More Than Just a Map - A Guide to the Heart of Goxhill
A record of our village
A quarter of a century has passed since the last major mapping project in 2001. In those 25 years, our village has grown and changed significantly. You’ll notice some notes in red on the new maps—these are areas where we need your local knowledge to confirm a name or location.
Help us finalize this 2026 record by becoming a Village Verifier. We need residents to check for new developments and houses that have been given names without appearing on official digital maps. If you spot a red note in your neighborhood, help us verify the details so we can keep Goxhill connected and preserve our village identity.
The Delivery Nightmare
If you’ve lived here for sixty minutes or sixty years, you know the struggle.
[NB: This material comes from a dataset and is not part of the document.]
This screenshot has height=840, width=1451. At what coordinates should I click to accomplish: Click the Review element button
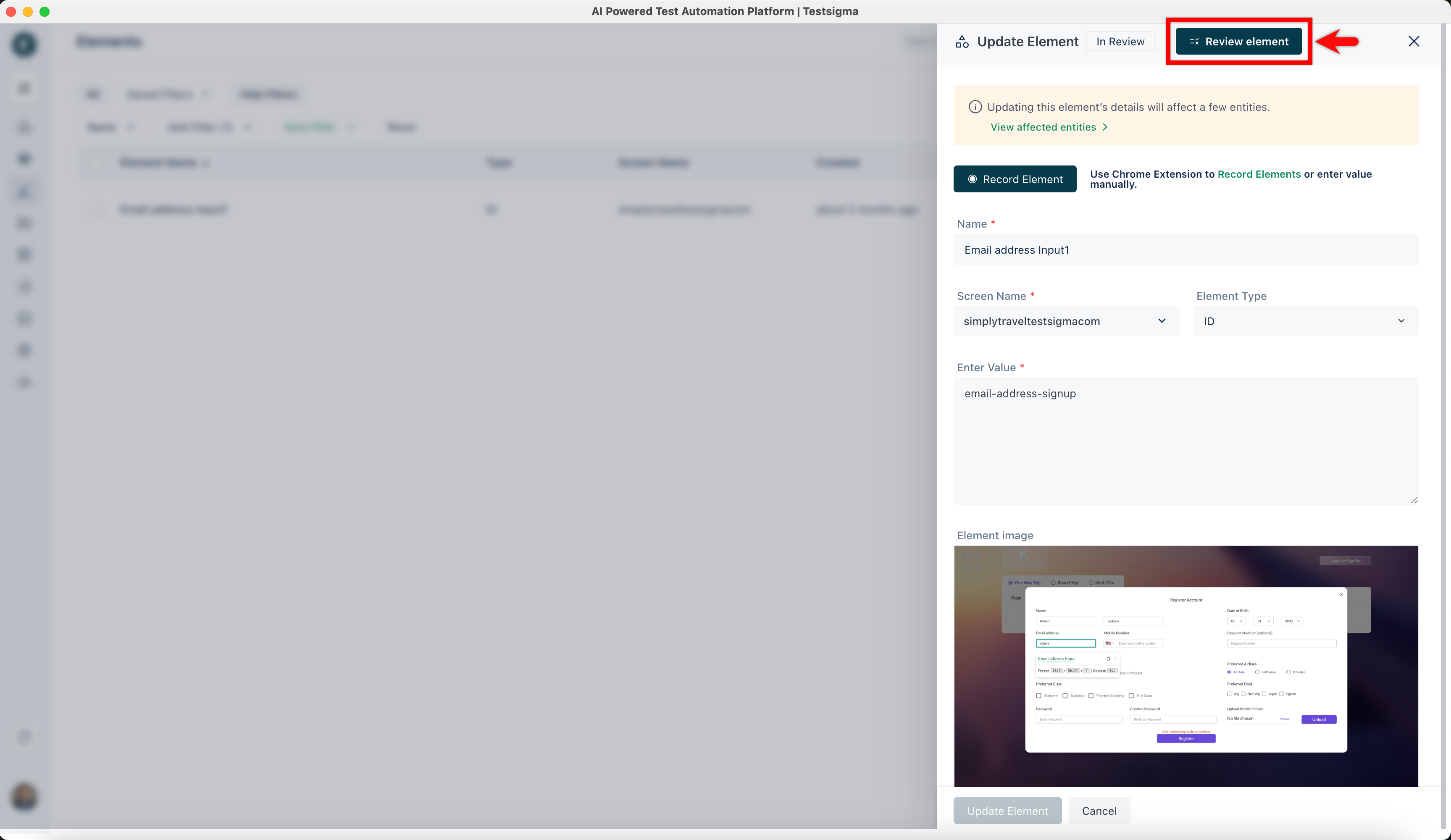pyautogui.click(x=1238, y=41)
GPS coordinates are routinely wrong, leading to the daily "Where is my parcel?" posts on the Goxhill Grapevine and your Sainsburys delivery driver going around in circles. It reached the point where our local EVRI driver, Carl, has had to spend hours of his own time at the Memorial Hall just so residents could come and hunt for their own Christmas deliveries.
Shoehorned and Split
Goxhill is being transformed. In 2001, Keigar Homes was already busy buying up land. We fought to save the Brocklesby Hunt - our last pub - and we failed. Now, houses named "The Brocklesby" and "The Hunt" stand where the pub once was. Since that 2001 snapshot, the village has seen habitual planning applications made by developers constantly banging on our doorstep. Large plots and farmland are being divided for new builds, with new houses shoehorned into gaps and tucked down private lanes that Google doesn't even know exist.
A Heritage of Mapping
The first village ‘House Name Locator’ was published by the Gander Team and helpers in 1992. The hand drawn maps with all house names included was a big task in itself, but it was just a part of a comprehensive 60-page ‘Guide to Goxhill’ which listed everything from history to local shops, services, and places of interest. Sadly, such directories become out of date all too soon. In 2001, the Gander launched the Millennium Project with an updated House Locator. Today, we have spent days painstakingly re-creating these illustrations from scratch with modern views to reflect our village in 2026.